§ **Entries supplied**
+ + +

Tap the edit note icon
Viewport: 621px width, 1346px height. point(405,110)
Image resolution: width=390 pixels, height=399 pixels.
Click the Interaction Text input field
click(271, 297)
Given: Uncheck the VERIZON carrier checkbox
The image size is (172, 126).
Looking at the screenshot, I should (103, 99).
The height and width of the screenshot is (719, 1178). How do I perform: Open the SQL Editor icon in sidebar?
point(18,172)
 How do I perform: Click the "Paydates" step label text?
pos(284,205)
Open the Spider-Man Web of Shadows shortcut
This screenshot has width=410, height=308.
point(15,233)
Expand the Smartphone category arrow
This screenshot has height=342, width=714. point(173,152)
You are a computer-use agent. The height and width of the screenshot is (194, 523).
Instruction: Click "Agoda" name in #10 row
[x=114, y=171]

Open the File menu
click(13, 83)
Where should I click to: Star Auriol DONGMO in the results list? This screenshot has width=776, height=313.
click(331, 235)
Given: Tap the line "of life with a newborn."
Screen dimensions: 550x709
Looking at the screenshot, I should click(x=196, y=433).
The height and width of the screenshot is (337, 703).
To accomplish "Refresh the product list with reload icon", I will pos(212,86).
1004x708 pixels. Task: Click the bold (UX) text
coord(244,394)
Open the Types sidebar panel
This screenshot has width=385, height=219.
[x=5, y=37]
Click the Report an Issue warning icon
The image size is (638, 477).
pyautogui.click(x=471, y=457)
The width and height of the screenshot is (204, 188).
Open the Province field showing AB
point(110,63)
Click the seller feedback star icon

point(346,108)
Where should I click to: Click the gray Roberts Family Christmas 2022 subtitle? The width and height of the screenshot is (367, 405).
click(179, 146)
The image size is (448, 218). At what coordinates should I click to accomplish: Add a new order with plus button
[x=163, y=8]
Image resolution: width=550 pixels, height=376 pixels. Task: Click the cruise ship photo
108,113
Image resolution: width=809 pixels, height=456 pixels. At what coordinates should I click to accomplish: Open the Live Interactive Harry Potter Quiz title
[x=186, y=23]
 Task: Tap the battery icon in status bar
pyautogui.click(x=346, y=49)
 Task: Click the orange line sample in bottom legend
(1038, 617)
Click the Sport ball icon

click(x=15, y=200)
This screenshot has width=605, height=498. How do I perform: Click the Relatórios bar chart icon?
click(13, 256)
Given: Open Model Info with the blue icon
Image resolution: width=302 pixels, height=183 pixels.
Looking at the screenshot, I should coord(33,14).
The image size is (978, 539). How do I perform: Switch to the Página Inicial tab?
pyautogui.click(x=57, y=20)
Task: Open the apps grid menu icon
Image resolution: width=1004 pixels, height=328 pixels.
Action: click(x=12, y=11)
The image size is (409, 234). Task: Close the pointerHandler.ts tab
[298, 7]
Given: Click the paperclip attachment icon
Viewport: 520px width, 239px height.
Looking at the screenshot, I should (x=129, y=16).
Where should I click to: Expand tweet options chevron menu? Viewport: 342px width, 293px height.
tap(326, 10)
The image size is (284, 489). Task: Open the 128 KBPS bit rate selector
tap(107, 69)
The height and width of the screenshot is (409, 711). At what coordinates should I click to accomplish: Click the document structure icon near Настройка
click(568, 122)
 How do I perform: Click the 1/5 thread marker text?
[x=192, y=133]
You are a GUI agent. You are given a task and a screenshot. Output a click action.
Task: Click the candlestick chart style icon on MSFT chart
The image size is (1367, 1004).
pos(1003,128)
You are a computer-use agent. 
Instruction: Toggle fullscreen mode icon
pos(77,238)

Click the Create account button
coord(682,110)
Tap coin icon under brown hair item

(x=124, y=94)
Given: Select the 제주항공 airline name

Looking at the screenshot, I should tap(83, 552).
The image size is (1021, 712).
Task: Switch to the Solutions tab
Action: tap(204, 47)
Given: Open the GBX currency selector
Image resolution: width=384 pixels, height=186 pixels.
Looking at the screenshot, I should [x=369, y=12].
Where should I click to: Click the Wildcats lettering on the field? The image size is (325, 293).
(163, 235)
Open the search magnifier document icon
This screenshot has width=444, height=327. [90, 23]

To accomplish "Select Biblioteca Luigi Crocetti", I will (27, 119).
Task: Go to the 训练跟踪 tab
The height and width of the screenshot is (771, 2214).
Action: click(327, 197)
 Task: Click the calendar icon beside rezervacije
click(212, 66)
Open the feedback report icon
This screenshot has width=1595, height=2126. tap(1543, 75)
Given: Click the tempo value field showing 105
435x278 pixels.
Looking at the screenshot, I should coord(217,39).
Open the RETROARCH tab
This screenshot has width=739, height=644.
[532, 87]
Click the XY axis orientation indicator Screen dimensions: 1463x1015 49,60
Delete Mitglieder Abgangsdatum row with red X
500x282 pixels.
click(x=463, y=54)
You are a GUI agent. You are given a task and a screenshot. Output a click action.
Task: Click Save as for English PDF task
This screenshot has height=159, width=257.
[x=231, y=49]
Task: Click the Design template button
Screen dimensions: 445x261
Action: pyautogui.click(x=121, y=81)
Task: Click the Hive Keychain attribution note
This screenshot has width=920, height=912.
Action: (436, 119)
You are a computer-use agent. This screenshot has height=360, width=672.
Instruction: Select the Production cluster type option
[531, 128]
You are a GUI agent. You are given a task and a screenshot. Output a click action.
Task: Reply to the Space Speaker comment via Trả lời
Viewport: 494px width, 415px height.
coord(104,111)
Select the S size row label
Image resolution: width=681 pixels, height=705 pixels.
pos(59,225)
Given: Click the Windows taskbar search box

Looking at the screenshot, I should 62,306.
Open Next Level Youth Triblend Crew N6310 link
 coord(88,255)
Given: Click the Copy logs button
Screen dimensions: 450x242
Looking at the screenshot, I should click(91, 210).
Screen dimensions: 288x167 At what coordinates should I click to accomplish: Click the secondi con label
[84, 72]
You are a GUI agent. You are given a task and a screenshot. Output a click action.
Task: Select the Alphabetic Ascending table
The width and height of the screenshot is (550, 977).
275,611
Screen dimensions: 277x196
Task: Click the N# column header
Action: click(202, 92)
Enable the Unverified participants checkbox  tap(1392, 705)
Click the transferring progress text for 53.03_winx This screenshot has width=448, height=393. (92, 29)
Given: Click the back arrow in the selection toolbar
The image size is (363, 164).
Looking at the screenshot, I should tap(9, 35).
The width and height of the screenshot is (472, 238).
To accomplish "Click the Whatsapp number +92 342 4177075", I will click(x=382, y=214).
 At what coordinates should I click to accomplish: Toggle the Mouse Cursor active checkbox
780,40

+ + +

§ **Required action**
Reproduce the material above in full, exactly.

§ **The answer**
Tap the edit note icon
Viewport: 621px width, 1346px height. point(405,110)
Image resolution: width=390 pixels, height=399 pixels.
Click the Interaction Text input field
click(271, 297)
Given: Uncheck the VERIZON carrier checkbox
The image size is (172, 126).
Looking at the screenshot, I should (103, 99).
The height and width of the screenshot is (719, 1178). How do I perform: Open the SQL Editor icon in sidebar?
point(18,172)
 How do I perform: Click the "Paydates" step label text?
pos(284,205)
Open the Spider-Man Web of Shadows shortcut
This screenshot has width=410, height=308.
point(15,233)
Expand the Smartphone category arrow
This screenshot has height=342, width=714. point(173,152)
You are a computer-use agent. The height and width of the screenshot is (194, 523).
Instruction: Click "Agoda" name in #10 row
[x=114, y=171]

Open the File menu
click(13, 83)
Where should I click to: Star Auriol DONGMO in the results list? This screenshot has width=776, height=313.
click(331, 235)
Given: Tap the line "of life with a newborn."
Screen dimensions: 550x709
Looking at the screenshot, I should click(x=196, y=433).
The height and width of the screenshot is (337, 703).
To accomplish "Refresh the product list with reload icon", I will pos(212,86).
1004x708 pixels. Task: Click the bold (UX) text
coord(244,394)
Open the Types sidebar panel
This screenshot has width=385, height=219.
[x=5, y=37]
Click the Report an Issue warning icon
The image size is (638, 477).
pyautogui.click(x=471, y=457)
The width and height of the screenshot is (204, 188).
Open the Province field showing AB
point(110,63)
Click the seller feedback star icon

point(346,108)
Where should I click to: Click the gray Roberts Family Christmas 2022 subtitle? The width and height of the screenshot is (367, 405).
click(179, 146)
The image size is (448, 218). At what coordinates should I click to accomplish: Add a new order with plus button
[x=163, y=8]
Image resolution: width=550 pixels, height=376 pixels. Task: Click the cruise ship photo
108,113
Image resolution: width=809 pixels, height=456 pixels. At what coordinates should I click to accomplish: Open the Live Interactive Harry Potter Quiz title
[x=186, y=23]
 Task: Tap the battery icon in status bar
pyautogui.click(x=346, y=49)
 Task: Click the orange line sample in bottom legend
(1038, 617)
Click the Sport ball icon

click(x=15, y=200)
This screenshot has width=605, height=498. How do I perform: Click the Relatórios bar chart icon?
click(13, 256)
Given: Open Model Info with the blue icon
Image resolution: width=302 pixels, height=183 pixels.
Looking at the screenshot, I should coord(33,14).
The image size is (978, 539). How do I perform: Switch to the Página Inicial tab?
pyautogui.click(x=57, y=20)
Task: Open the apps grid menu icon
Image resolution: width=1004 pixels, height=328 pixels.
Action: click(x=12, y=11)
The image size is (409, 234). Task: Close the pointerHandler.ts tab
[298, 7]
Given: Click the paperclip attachment icon
Viewport: 520px width, 239px height.
Looking at the screenshot, I should (x=129, y=16).
Where should I click to: Expand tweet options chevron menu? Viewport: 342px width, 293px height.
tap(326, 10)
The image size is (284, 489). Task: Open the 128 KBPS bit rate selector
tap(107, 69)
The height and width of the screenshot is (409, 711). At what coordinates should I click to accomplish: Click the document structure icon near Настройка
click(568, 122)
 How do I perform: Click the 1/5 thread marker text?
[x=192, y=133]
You are a GUI agent. You are given a task and a screenshot. Output a click action.
Task: Click the candlestick chart style icon on MSFT chart
The image size is (1367, 1004).
pos(1003,128)
You are a computer-use agent. 
Instruction: Toggle fullscreen mode icon
pos(77,238)

Click the Create account button
coord(682,110)
Tap coin icon under brown hair item

(x=124, y=94)
Given: Select the 제주항공 airline name

Looking at the screenshot, I should tap(83, 552).
The image size is (1021, 712).
Task: Switch to the Solutions tab
Action: tap(204, 47)
Given: Open the GBX currency selector
Image resolution: width=384 pixels, height=186 pixels.
Looking at the screenshot, I should [x=369, y=12].
Where should I click to: Click the Wildcats lettering on the field? The image size is (325, 293).
(163, 235)
Open the search magnifier document icon
This screenshot has width=444, height=327. [90, 23]

To accomplish "Select Biblioteca Luigi Crocetti", I will (27, 119).
Task: Go to the 训练跟踪 tab
The height and width of the screenshot is (771, 2214).
Action: click(327, 197)
 Task: Click the calendar icon beside rezervacije
click(212, 66)
Open the feedback report icon
This screenshot has width=1595, height=2126. tap(1543, 75)
Given: Click the tempo value field showing 105
435x278 pixels.
Looking at the screenshot, I should coord(217,39).
Open the RETROARCH tab
This screenshot has width=739, height=644.
[532, 87]
Click the XY axis orientation indicator Screen dimensions: 1463x1015 49,60
Delete Mitglieder Abgangsdatum row with red X
500x282 pixels.
click(x=463, y=54)
You are a GUI agent. You are given a task and a screenshot. Output a click action.
Task: Click Save as for English PDF task
This screenshot has height=159, width=257.
[x=231, y=49]
Task: Click the Design template button
Screen dimensions: 445x261
Action: pyautogui.click(x=121, y=81)
Task: Click the Hive Keychain attribution note
This screenshot has width=920, height=912.
Action: (436, 119)
You are a computer-use agent. This screenshot has height=360, width=672.
Instruction: Select the Production cluster type option
[531, 128]
You are a GUI agent. You are given a task and a screenshot. Output a click action.
Task: Reply to the Space Speaker comment via Trả lời
Viewport: 494px width, 415px height.
coord(104,111)
Select the S size row label
Image resolution: width=681 pixels, height=705 pixels.
pos(59,225)
Given: Click the Windows taskbar search box

Looking at the screenshot, I should 62,306.
Open Next Level Youth Triblend Crew N6310 link
 coord(88,255)
Given: Click the Copy logs button
Screen dimensions: 450x242
Looking at the screenshot, I should click(91, 210).
Screen dimensions: 288x167 At what coordinates should I click to accomplish: Click the secondi con label
[84, 72]
You are a GUI agent. You are given a task and a screenshot. Output a click action.
Task: Select the Alphabetic Ascending table
The width and height of the screenshot is (550, 977).
275,611
Screen dimensions: 277x196
Task: Click the N# column header
Action: click(202, 92)
Enable the Unverified participants checkbox  tap(1392, 705)
Click the transferring progress text for 53.03_winx This screenshot has width=448, height=393. (92, 29)
Given: Click the back arrow in the selection toolbar
The image size is (363, 164).
Looking at the screenshot, I should tap(9, 35).
The width and height of the screenshot is (472, 238).
To accomplish "Click the Whatsapp number +92 342 4177075", I will click(x=382, y=214).
 At what coordinates should I click to accomplish: Toggle the Mouse Cursor active checkbox
780,40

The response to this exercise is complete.